**SELECTION**
If you’ve seen the musical “Hamilton,” you know that dramatic events surrounding our national politics are nothing new. Aaron Burr and Alexander Hamilton had a long-time rivalry that culminated in a duel… an actual duel… while Burr was still Vice President of the United States!

Imagine something like that happening today!

Our nation has had its share of contested elections.

  • Burr and Thomas Jefferson in 1800 had received the same amount of Elector votes in the Electoral Collage, and therefore the House of Representatives had to vote on who was to be the victor (Spoiler alert: Jefferson won, and Burr became the Veep).
  • In 1876, a decade after the Civil War, Democratic voter intimidation of black Republican voters in several counties caused many issues, including non-certification of results in three states and competing Elector rosters being sent to the Electoral College!
  • In 2000, the contest between George W. Bush and Al Gore came down to a single U.S. Supreme Court decision regarding ballots in Florida.

And even if things go swimmingly, the media doesn’t always get it right. If you paid attention in U.S. History class you may recognize the famous Chicago Tribune headline “Dewey Defeats Truman” ironically being held up by a victorious Harry S Truman. Then, in 1960, using those new-fangled things called “computers,” NBC projected John F. Kennedy as the winner because they thought he won California, which turned out to be wrong; Nixon actually won California. Kennedy ended up becoming President anyway, so NBC was safe in the end, but getting California wrong, with so many Electors, was a huge deal.

America has come back from all of these situations. The Constitution is an incredibly resilient document and the American people have always taken crises in stride.

Would this be the case today?

Note: This article does not do the whole Trump vs. Biden thing (there’s enough of that on the internet already :-)). If I refer to them, it’s within the context of the article, which focuses on:

  • The Constitutional process for electing the President,
  • Some history regarding the media’s engagement with Presidential elections of the past,
  • The cultural implications of “calling” the Presidential election before the completion of the process, and
  • The possibility of the media calling it wrong in today’s fractured and divided nation.
This is the Preamble to the US Constitution, It starts with the phrase We The People and shows only some of the writing from the upper left hand corner of the document of the Constitution, It is written on parchment paper that is now faded, showing its age. (Photo by: Joe Sohm/Visions of America/Universal Images Group via Getty Images)

The Constitutional Process

If you want to see for yourself what the Constitution says about the Presidential election, feel free to read the Constitution for yourself here: 2007 Congressional Published Version. Also, if any of you sees any mistakes, please comment them below so I can fix errors. The relevant Constitutional excerpts are:

  • Article II, Section 1, Paragraph 2
  • Amendment XII
  • Amendment XX – this is not crucial for our discussion, but it is interesting as it fleshes out some specifics of the electoral process left open in Amendment XII.

**TASK REQUIREMENTS**
• 1. Answer these from the election article:
(a) Which network wrongly projected that John F. Kennedy had won California in 1960?
(b) In what year did a presidential contest come down to a single U.S. Supreme Court decision about ballots in Florida?
(c) Which amendment is described as not crucial to the discussion but interesting?
• 2. Please repeat the election article word for word, from "Our nation has" to "ballots in Florida.".
The lines after the election article aren't needed.

**RECORDED INFORMATION**
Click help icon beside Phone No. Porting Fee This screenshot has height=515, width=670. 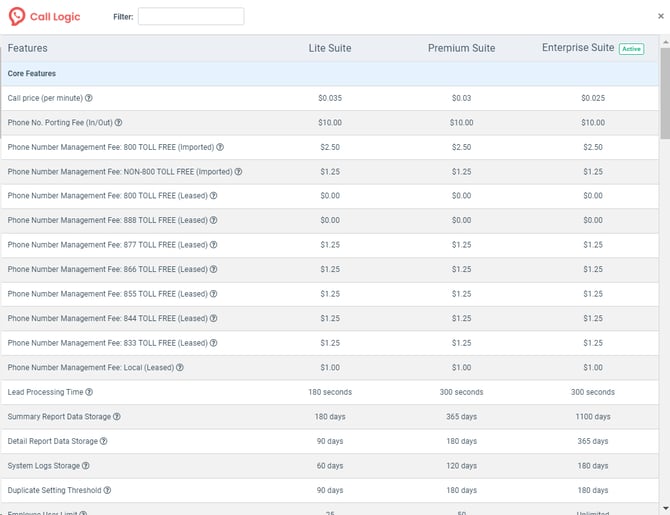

**SOLUTIONS PER TASK**
• 1.
(a) NBC
(b) 2000
(c) Amendment XX

• 2.
Our nation has had its share of contested elections.

  • Burr and Thomas Jefferson in 1800 had received the same amount of Elector votes in the Electoral Collage, and therefore the House of Representatives had to vote on who was to be the victor (Spoiler alert: Jefferson won, and Burr became the Veep).
  • In 1876, a decade after the Civil War, Democratic voter intimidation of black Republican voters in several counties caused many issues, including non-certification of results in three states and competing Elector rosters being sent to the Electoral College!
  • In 2000, the contest between George W. Bush and Al Gore came down to a single U.S. Supreme Court decision regarding ballots in Florida.